From mboxrd@z Thu Jan  1 00:00:00 1970
Return-Path: <gcc-return-52360-listarch-gcc=gcc.gnu.org@gcc.gnu.org>
Received: (qmail 4583 invoked by alias); 16 May 2002 14:07:46 -0000
Mailing-List: contact gcc-help@gcc.gnu.org; run by ezmlm
Precedence: bulk
List-Archive: <http://gcc.gnu.org/ml/gcc/>
List-Post: <mailto:gcc@gcc.gnu.org>
List-Help: <http://gcc.gnu.org/ml/>
Sender: gcc-owner@gcc.gnu.org
Received: (qmail 4393 invoked from network); 16 May 2002 14:07:07 -0000
Received: from unknown (HELO atrey.karlin.mff.cuni.cz) (195.113.31.123)
  by sources.redhat.com with SMTP; 16 May 2002 14:07:07 -0000
Received: by atrey.karlin.mff.cuni.cz (Postfix, from userid 4018)
	id B9BA94FCD7; Thu, 16 May 2002 16:07:07 +0200 (CEST)
Date: Thu, 16 May 2002 07:33:00 -0000
From: Jan Hubicka <jh@suse.cz>
To: Robert Dewar <dewar@gnat.com>
Cc: dberlin@dberlin.org, mark@codesourcery.com, roger@eyesopen.com,
	aj@suse.de, davem@redhat.com, gcc@gcc.gnu.org, rth@redhat.com
Subject: -O2 versus -O1 (Was: Re: GCSE store motion)
Message-ID: <20020516140707.GH21167@atrey.karlin.mff.cuni.cz>
References: <20020516114838.949B6F28C9@nile.gnat.com>
Mime-Version: 1.0
Content-Type: text/plain; charset=us-ascii
Content-Disposition: inline
In-Reply-To: <20020516114838.949B6F28C9@nile.gnat.com>
User-Agent: Mutt/1.3.27i
X-SW-Source: 2002-05/txt/msg01288.txt.bz2

> > That means we shouldn't be spending much time trying to do software
> > loop pipelining when compiling GCC, so the optimization shouldn't
> > make compiling the compiler significantly slower.
> 
> I don't see how you conclude this. You have to do the analysis on every
> loop. There will definitely be loops in GCC where the optimization is
> possible, there will be loops where it is not. I would expect the
> compiler to spend quite a bit of time trying to improve code for
> loops in GCC. What I am saying is that I doubt that the overall
> effect will be that benficial for GCC.

I don't think the rule should be taken literaly for each optimization.
Software pipelining, profile feedback, loop unroling, function inlining,
prefetch code genration, scheduling on i386 are all optimizations that will
lose in such test and still are worthwhile to have as for numeric code for
instance are a must.

I think we have -O1 for those "I want sane code but don't have time to wait"
and -O2 for "I can wait to save extra few %".
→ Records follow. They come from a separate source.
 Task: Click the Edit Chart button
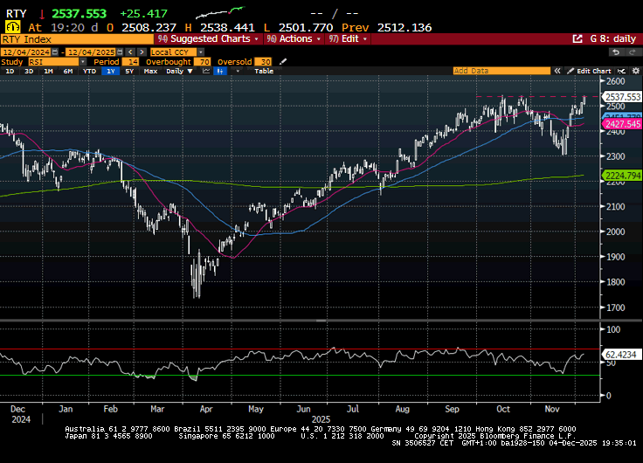coord(593,71)
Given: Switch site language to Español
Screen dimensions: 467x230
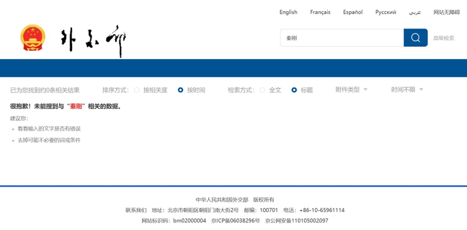Looking at the screenshot, I should [x=353, y=12].
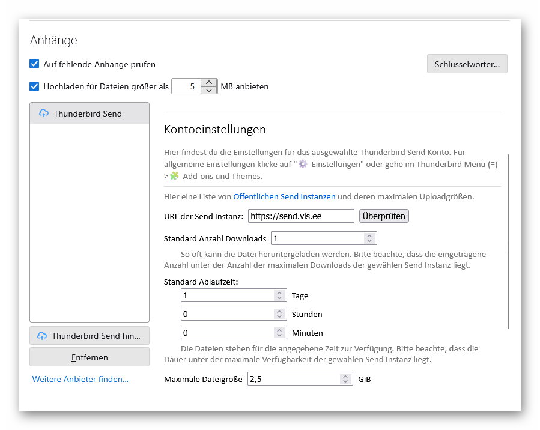540x430 pixels.
Task: Click the gear Einstellungen icon in description
Action: [303, 164]
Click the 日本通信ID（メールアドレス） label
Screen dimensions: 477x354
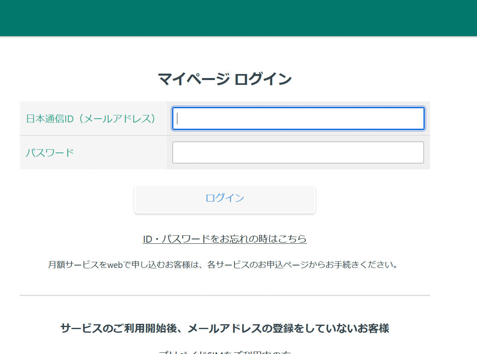[91, 119]
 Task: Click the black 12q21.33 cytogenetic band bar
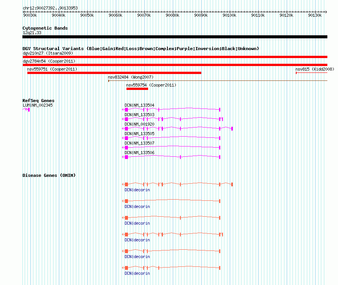(x=175, y=37)
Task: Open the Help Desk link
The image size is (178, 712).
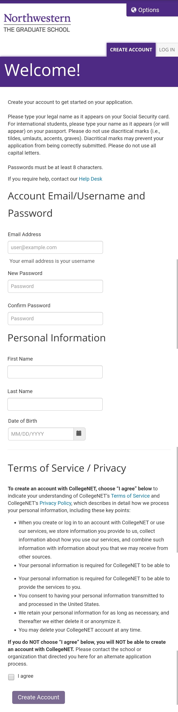Action: tap(90, 179)
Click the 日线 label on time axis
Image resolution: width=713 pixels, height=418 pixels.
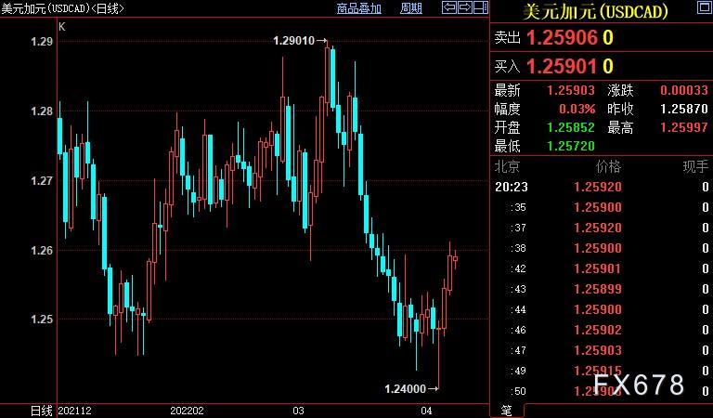tap(42, 411)
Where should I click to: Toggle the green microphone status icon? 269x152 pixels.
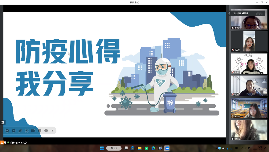[x=8, y=142]
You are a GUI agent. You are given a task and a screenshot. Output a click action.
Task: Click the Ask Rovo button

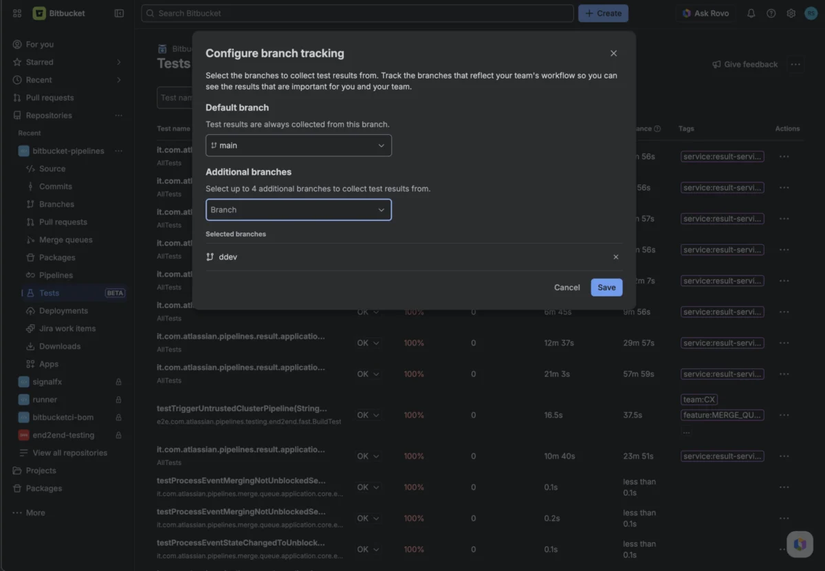pos(705,13)
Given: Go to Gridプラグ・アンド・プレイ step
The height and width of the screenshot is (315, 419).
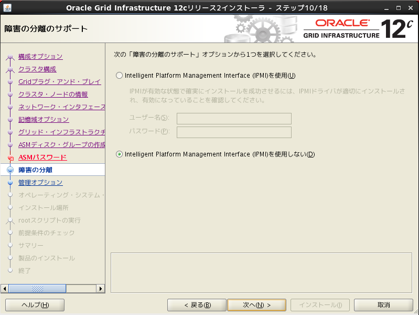Looking at the screenshot, I should [59, 82].
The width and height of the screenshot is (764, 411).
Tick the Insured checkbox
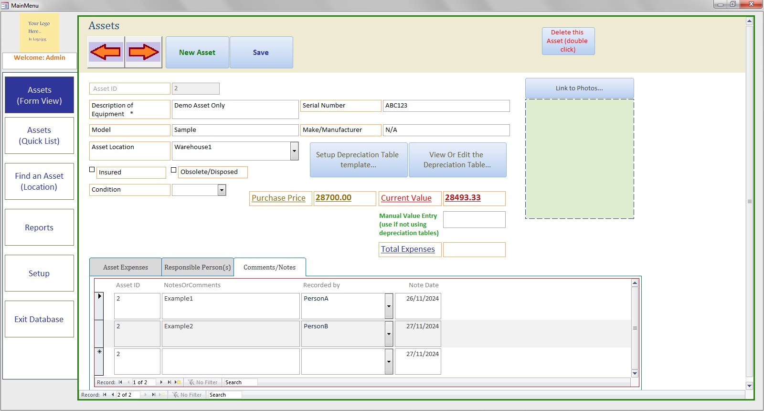pyautogui.click(x=92, y=170)
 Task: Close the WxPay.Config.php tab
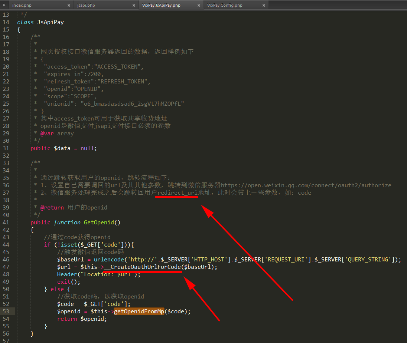(x=264, y=6)
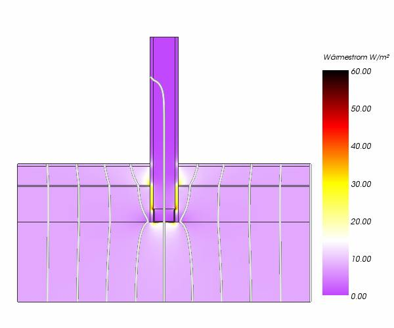Select the small square at the column base
The height and width of the screenshot is (328, 394).
click(x=164, y=215)
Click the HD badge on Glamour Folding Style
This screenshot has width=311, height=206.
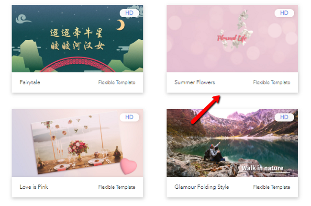[x=284, y=117]
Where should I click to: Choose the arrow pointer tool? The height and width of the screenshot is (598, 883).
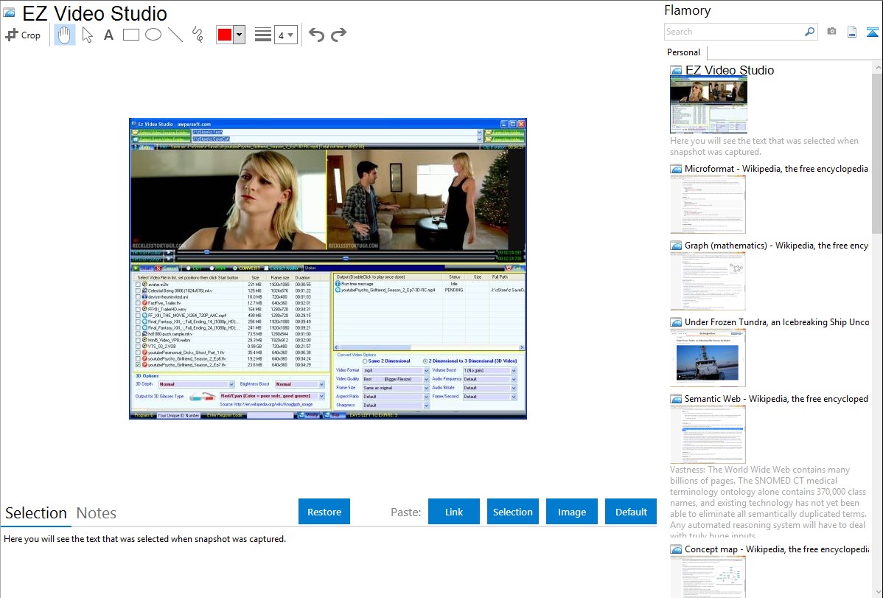tap(87, 35)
On the other hand, what I think is wortwhile is to reconsider what optimizations
should be enabled at -O1. Currently we do:

      flag_defer_pop = 1;
      flag_thread_jumps = 1;
#ifdef DELAY_SLOTS
      flag_delayed_branch = 1;
#endif
#ifdef CAN_DEBUG_WITHOUT_FP
      flag_omit_frame_pointer = 1;
#endif
      flag_guess_branch_prob = 1;
      flag_cprop_registers = 1;
      flag_loop_optimize = 1;
      flag_crossjumping = 1;
      flag_if_conversion = 1;
      flag_if_conversion2 = 1;

I believe crossjumping, jump threading and perhaps if conversion 2 are examples
of such optimizations that are expensive and brings not so much benefit.
Do you think it makes sense to run some tests and think about disabling them?
Would be the "bootstrap -O1" considered as valueable rule of thumb?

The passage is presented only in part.